Repeat the entries in full. Each line must match exactly.

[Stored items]
━━━━━━━━━━━━━━━━━━━━

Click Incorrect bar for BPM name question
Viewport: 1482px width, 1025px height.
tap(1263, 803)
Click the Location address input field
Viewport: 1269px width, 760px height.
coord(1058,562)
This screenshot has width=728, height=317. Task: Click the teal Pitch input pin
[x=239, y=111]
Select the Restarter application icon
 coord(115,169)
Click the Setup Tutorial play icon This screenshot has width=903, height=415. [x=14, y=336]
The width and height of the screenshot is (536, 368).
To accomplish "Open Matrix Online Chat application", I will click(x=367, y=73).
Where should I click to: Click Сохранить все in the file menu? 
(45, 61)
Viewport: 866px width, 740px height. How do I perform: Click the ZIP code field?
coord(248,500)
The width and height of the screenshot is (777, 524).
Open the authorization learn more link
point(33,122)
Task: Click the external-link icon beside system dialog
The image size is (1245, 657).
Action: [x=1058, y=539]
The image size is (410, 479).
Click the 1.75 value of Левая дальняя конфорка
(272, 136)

━━━━━━━━━━━━━━━━━━━━

> **Response**:
Click Incorrect bar for BPM name question
Viewport: 1482px width, 1025px height.
tap(1263, 803)
Click the Location address input field
Viewport: 1269px width, 760px height.
coord(1058,562)
This screenshot has width=728, height=317. Task: Click the teal Pitch input pin
[x=239, y=111]
Select the Restarter application icon
 coord(115,169)
Click the Setup Tutorial play icon This screenshot has width=903, height=415. [x=14, y=336]
The width and height of the screenshot is (536, 368).
To accomplish "Open Matrix Online Chat application", I will click(x=367, y=73).
Where should I click to: Click Сохранить все in the file menu? 
(45, 61)
Viewport: 866px width, 740px height. How do I perform: Click the ZIP code field?
coord(248,500)
The width and height of the screenshot is (777, 524).
Open the authorization learn more link
point(33,122)
Task: Click the external-link icon beside system dialog
The image size is (1245, 657).
Action: [x=1058, y=539]
The image size is (410, 479).
Click the 1.75 value of Левая дальняя конфорка
(272, 136)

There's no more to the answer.